Salt Lake City, Utah — On Omphalocele Awareness Day, families with children born with omphalocele were recognized in both chambers Monday morning. The condition means the baby was born with organs outside their body rather than behind the abdominal wall.
“It touches more people than we think,” said Rep. Tim Hawkes (R-Centerville) on the House floor Monday, noting that the condition can be fixed through surgeries. “They go on and lead happy and healthy and productive lives.”
In the House gallery for the recognition were Parker and Lindsay Cluff and their three children. The youngest, Crew – who will turn one in a week – was born with omphalocele.
“It’s overwhelming,” said Parker Cluff of the diagnosis. “A lot of stress and restless days wondering if he’s going to be okay.”
According to Cluff, the team at Primary Children’s Hospital made the ordeal “very manageable and much easier” to deal with.
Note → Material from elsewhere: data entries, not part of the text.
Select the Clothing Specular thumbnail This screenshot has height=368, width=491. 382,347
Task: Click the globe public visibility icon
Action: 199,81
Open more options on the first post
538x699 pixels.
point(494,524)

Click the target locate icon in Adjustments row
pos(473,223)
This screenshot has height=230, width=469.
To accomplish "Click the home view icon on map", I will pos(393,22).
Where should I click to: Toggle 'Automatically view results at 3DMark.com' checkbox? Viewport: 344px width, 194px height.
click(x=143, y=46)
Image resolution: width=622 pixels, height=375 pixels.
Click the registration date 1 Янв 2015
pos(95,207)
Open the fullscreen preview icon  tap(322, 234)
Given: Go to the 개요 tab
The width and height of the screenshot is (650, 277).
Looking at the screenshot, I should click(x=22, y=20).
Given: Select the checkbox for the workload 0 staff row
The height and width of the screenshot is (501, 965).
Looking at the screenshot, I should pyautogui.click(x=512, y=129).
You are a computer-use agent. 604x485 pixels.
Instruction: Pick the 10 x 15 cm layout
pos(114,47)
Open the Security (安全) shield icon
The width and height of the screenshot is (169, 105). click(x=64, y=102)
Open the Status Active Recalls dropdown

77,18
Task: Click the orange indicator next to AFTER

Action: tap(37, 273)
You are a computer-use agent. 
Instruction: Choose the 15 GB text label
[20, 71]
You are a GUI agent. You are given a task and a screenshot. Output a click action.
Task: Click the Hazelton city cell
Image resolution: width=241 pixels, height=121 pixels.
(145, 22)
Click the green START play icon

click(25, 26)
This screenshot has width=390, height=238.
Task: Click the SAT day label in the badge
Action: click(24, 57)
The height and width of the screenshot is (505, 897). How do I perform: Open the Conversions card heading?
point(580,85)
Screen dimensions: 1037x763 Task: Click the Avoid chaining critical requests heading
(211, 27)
Today, after two surgeries, the crew is living a normal life.
“It’s a little-known condition, so it’s good to have recognition,” Cluff told KUTV 2News, “so that people can really be aware that it’s happening more often than people realize.”
Leaders of the House and Senate both planned to sign a citation recognizing the issue.
“This citation really recognizes people that have to live with this birth defect,” said Hawkes, “and then also their caregivers who provide so much love and support for them.”